◆ What this task involves ◆
Each of the following records is to be printed verbatim.

═══ Dataset extract

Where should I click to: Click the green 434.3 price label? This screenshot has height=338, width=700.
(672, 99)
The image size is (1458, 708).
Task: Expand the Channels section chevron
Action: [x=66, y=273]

══════

◆ Solution ◆
Where should I click to: Click the green 434.3 price label? This screenshot has height=338, width=700.
(672, 99)
The image size is (1458, 708).
Task: Expand the Channels section chevron
Action: [x=66, y=273]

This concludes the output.